[Stored items from a collection]
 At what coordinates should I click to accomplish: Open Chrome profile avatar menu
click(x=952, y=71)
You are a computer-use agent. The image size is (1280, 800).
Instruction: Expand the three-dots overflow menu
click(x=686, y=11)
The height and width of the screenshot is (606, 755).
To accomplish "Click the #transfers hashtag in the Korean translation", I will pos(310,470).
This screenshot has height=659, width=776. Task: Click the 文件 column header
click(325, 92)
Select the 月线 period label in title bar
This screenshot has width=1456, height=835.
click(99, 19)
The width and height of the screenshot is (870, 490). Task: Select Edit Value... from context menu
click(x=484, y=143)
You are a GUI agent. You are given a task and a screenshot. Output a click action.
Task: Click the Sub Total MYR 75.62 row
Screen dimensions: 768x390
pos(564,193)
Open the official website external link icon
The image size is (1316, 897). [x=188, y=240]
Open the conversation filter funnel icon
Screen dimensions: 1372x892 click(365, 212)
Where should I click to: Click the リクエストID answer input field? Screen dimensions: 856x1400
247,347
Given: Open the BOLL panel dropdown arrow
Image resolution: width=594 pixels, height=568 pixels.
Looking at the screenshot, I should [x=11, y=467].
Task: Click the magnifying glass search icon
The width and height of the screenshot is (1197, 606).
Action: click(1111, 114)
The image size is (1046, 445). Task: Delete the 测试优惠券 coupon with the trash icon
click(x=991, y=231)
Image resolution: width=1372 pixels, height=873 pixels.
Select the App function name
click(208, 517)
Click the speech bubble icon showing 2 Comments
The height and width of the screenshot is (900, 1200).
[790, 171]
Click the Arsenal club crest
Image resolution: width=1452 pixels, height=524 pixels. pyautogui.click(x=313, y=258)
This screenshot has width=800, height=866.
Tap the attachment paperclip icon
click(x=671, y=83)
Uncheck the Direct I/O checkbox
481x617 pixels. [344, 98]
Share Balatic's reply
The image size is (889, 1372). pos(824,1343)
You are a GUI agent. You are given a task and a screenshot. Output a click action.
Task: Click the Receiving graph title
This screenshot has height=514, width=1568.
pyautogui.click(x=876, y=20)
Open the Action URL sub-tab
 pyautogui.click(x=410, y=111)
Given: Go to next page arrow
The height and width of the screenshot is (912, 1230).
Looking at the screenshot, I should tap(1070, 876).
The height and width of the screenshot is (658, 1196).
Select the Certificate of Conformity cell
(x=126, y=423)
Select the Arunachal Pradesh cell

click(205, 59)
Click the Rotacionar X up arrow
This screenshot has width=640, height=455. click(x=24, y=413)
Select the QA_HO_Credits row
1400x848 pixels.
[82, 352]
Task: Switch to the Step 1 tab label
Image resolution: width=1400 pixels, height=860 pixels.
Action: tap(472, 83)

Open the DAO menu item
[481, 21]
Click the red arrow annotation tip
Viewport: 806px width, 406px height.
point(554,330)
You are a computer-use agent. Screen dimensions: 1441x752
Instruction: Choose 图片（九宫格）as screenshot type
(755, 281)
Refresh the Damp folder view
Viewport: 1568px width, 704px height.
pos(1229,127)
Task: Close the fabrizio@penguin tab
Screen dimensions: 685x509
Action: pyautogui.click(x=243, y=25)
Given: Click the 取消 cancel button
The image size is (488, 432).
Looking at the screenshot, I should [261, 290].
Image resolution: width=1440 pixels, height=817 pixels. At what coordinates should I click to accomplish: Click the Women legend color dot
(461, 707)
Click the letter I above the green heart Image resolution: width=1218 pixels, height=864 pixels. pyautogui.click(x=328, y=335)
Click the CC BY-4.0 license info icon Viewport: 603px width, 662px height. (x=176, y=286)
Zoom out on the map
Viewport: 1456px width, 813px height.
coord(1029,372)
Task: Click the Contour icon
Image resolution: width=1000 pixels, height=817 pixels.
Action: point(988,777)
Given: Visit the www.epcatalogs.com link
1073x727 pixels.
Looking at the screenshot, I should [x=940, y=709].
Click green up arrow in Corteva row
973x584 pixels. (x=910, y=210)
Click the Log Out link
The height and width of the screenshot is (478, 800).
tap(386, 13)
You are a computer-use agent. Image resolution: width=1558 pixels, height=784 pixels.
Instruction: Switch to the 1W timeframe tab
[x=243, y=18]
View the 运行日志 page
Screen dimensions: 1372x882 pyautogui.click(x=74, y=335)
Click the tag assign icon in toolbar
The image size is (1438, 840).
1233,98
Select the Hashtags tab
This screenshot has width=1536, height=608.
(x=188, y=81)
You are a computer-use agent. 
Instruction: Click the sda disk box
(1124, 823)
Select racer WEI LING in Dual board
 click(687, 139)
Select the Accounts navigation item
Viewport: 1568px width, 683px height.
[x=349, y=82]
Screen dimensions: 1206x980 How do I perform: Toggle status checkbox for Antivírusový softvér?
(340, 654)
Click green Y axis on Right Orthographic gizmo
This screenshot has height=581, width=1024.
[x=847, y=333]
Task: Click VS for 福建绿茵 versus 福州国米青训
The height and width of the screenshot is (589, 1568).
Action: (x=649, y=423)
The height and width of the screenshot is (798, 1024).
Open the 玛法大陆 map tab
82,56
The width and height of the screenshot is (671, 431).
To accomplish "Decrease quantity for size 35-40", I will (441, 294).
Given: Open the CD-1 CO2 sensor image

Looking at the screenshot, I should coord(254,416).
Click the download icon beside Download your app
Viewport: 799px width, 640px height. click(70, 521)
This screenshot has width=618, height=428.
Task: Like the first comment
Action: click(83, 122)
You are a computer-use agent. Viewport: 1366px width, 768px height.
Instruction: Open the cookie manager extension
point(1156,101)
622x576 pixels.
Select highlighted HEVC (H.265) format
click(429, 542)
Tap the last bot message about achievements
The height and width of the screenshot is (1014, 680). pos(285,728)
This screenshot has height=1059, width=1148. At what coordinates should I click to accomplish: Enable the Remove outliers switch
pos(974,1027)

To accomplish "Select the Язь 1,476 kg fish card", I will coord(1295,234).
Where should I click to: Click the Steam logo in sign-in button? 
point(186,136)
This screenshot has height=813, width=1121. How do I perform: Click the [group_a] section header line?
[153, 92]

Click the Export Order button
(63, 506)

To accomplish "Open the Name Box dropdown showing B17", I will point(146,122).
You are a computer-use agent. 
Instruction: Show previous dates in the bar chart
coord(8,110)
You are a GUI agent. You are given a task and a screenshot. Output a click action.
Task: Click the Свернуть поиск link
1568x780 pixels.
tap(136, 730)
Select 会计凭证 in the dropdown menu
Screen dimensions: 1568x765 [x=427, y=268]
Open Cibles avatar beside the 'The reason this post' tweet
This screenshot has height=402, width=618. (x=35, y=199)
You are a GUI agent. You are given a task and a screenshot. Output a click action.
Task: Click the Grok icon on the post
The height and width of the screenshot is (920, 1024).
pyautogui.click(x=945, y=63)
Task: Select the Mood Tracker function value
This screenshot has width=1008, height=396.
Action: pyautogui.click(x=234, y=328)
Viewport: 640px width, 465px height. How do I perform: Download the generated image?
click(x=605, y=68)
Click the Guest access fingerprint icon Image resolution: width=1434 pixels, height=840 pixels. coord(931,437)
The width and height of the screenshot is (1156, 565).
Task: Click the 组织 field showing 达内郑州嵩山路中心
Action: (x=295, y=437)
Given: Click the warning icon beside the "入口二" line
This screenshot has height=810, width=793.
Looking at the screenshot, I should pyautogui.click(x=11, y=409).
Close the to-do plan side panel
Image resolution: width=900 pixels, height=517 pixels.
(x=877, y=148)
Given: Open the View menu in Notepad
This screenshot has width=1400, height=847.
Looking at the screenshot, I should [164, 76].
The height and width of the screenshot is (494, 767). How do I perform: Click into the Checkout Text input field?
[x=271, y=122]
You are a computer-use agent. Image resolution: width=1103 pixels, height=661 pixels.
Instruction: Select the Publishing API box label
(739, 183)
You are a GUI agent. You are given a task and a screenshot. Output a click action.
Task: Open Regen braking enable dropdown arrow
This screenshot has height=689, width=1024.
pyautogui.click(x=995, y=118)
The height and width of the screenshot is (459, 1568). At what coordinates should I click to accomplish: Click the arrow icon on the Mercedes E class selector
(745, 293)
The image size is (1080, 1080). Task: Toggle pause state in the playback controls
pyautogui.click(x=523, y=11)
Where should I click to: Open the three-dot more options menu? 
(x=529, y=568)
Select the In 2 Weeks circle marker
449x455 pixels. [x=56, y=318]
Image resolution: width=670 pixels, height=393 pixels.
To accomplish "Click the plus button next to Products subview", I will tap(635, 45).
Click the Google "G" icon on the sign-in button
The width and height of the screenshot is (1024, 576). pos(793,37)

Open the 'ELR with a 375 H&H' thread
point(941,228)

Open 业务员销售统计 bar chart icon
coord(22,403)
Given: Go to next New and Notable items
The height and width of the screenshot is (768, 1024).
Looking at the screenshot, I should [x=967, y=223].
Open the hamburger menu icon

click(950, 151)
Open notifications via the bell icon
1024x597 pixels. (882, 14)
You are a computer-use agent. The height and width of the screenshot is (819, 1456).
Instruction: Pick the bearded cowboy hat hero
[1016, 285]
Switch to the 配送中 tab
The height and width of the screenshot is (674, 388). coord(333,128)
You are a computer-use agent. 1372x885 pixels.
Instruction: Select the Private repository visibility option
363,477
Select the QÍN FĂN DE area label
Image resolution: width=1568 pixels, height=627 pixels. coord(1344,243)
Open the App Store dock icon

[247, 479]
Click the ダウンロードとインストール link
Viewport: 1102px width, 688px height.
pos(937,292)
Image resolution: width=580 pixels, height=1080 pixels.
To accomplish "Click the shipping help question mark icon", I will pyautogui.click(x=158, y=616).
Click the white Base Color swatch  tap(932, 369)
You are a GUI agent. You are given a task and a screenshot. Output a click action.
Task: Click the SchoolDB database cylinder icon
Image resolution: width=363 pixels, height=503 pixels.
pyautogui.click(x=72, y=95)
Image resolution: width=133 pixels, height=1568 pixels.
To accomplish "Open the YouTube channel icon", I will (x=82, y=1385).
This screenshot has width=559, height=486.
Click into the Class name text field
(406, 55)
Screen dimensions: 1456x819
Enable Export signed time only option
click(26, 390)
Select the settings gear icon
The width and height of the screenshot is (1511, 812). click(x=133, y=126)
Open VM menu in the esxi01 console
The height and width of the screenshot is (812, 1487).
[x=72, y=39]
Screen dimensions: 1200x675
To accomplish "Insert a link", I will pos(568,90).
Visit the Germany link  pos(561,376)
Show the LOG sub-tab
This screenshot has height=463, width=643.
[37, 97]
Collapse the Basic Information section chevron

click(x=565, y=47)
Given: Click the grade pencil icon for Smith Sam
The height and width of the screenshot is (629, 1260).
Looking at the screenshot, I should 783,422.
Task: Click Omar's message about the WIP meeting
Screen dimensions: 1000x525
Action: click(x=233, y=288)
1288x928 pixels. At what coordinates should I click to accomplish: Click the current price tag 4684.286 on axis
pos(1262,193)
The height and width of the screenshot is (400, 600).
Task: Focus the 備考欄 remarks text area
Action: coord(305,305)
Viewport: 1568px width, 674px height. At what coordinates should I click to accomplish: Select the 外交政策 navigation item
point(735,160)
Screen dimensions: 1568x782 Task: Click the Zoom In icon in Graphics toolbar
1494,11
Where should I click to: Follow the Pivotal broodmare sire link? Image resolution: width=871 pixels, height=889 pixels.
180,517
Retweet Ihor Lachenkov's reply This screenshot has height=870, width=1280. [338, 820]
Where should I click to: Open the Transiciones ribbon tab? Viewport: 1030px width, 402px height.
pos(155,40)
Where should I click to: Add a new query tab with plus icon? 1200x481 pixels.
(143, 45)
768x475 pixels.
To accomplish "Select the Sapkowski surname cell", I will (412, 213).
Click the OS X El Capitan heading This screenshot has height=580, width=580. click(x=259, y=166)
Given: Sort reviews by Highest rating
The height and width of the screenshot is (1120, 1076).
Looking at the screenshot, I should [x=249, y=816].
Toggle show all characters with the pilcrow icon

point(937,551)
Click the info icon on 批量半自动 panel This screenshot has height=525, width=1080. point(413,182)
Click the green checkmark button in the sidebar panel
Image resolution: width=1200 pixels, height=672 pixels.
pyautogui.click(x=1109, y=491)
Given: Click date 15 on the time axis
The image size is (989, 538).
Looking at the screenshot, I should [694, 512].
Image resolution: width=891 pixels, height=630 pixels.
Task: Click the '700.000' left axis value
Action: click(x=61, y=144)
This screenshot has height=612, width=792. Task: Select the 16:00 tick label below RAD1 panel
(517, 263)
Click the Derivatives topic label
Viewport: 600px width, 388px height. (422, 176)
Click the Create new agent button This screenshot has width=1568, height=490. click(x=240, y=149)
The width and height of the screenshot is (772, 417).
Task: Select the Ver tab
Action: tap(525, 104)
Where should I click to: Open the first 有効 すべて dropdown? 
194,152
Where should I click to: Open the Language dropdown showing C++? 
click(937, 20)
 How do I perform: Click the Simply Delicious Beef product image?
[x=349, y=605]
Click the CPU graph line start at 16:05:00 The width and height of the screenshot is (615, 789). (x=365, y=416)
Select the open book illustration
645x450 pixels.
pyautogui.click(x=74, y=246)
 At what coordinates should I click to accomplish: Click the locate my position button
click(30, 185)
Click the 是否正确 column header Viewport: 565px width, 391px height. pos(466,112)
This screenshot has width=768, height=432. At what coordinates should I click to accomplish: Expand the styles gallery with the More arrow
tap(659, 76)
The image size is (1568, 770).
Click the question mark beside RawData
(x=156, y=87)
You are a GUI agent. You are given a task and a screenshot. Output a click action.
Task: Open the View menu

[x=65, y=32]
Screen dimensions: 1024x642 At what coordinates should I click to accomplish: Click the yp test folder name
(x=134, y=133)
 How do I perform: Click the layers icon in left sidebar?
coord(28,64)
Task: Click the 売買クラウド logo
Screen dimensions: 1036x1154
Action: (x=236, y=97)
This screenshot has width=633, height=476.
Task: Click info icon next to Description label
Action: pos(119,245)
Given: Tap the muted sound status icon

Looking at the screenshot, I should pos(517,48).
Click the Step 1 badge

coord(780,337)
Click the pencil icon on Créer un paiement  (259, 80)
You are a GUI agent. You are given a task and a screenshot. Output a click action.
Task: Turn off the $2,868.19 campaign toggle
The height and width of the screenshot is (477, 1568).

▸ TASK DIRECTIONS
There is a run of lines above from the one with "1400x848 pixels." to the one with "Task: Close the fabrizio@penguin tab"; print exactly that run, both ends included, and nothing else.

▸ RESPONSE AREA
1400x848 pixels.
[82, 352]
Task: Switch to the Step 1 tab label
Image resolution: width=1400 pixels, height=860 pixels.
Action: tap(472, 83)

Open the DAO menu item
[481, 21]
Click the red arrow annotation tip
Viewport: 806px width, 406px height.
point(554,330)
You are a computer-use agent. Screen dimensions: 1441x752
Instruction: Choose 图片（九宫格）as screenshot type
(755, 281)
Refresh the Damp folder view
Viewport: 1568px width, 704px height.
pos(1229,127)
Task: Close the fabrizio@penguin tab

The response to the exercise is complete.